● **Given instruction**: Reproduce everything from the first line down to the line that contains "pos(335,390)", requests included, adding 93 to each coordinate in the answers and leaving all other numbers unchanged.

● **Exercise inputs**:
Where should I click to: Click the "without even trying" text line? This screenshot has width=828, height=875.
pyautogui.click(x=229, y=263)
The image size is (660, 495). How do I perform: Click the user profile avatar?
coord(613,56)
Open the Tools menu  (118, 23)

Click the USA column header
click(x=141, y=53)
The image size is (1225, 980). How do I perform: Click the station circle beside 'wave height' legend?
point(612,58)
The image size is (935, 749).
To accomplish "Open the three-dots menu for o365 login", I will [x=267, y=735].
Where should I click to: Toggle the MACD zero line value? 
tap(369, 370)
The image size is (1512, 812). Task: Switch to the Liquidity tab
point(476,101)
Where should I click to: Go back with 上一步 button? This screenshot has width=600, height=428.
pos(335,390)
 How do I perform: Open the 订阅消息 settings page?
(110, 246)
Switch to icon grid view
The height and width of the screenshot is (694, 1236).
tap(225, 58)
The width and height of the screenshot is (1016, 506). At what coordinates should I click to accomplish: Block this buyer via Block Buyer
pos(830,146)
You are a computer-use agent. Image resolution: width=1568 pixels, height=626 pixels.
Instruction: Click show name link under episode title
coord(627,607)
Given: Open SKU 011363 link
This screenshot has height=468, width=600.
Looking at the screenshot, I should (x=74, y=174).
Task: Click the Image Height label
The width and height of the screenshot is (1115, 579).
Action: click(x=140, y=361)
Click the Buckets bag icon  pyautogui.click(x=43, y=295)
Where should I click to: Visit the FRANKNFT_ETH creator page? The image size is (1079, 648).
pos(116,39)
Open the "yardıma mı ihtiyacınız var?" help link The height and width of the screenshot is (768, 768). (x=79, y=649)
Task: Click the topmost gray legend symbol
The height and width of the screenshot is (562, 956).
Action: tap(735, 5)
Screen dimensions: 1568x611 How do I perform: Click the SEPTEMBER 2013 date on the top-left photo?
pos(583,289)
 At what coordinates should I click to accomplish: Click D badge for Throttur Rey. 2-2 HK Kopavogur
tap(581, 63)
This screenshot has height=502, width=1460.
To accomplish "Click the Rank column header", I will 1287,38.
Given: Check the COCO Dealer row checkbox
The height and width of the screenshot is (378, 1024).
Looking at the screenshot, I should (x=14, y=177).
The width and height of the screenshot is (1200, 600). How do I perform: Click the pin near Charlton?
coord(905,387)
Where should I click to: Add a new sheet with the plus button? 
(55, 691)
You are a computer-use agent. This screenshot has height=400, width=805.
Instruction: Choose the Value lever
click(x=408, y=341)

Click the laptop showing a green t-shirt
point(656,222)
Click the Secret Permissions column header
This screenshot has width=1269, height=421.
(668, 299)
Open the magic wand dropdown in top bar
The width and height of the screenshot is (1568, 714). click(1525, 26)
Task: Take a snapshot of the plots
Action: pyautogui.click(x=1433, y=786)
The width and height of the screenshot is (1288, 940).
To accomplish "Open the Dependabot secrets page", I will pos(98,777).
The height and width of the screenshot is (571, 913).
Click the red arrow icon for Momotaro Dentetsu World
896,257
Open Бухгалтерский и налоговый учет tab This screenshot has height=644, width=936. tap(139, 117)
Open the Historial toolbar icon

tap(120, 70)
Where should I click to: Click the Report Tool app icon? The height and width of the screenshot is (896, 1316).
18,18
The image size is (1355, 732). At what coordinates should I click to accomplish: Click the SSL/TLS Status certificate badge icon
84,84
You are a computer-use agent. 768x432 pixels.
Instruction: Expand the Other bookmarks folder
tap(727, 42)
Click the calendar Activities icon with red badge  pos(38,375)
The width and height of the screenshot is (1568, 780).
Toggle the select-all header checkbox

● **Solution to the exercise**:
Where should I click to: Click the "without even trying" text line? This screenshot has width=828, height=875.
pyautogui.click(x=322, y=356)
The image size is (660, 495). How do I perform: Click the user profile avatar?
coord(706,149)
Open the Tools menu  (211, 116)

Click the USA column header
click(x=234, y=146)
The image size is (1225, 980). How do I perform: Click the station circle beside 'wave height' legend?
point(705,151)
The image size is (935, 749).
To accomplish "Open the three-dots menu for o365 login", I will [x=360, y=828].
Where should I click to: Toggle the MACD zero line value? 
tap(462, 463)
The image size is (1512, 812). Task: Switch to the Liquidity tab
point(569,194)
Where should I click to: Go back with 上一步 button? This screenshot has width=600, height=428.
pos(428,483)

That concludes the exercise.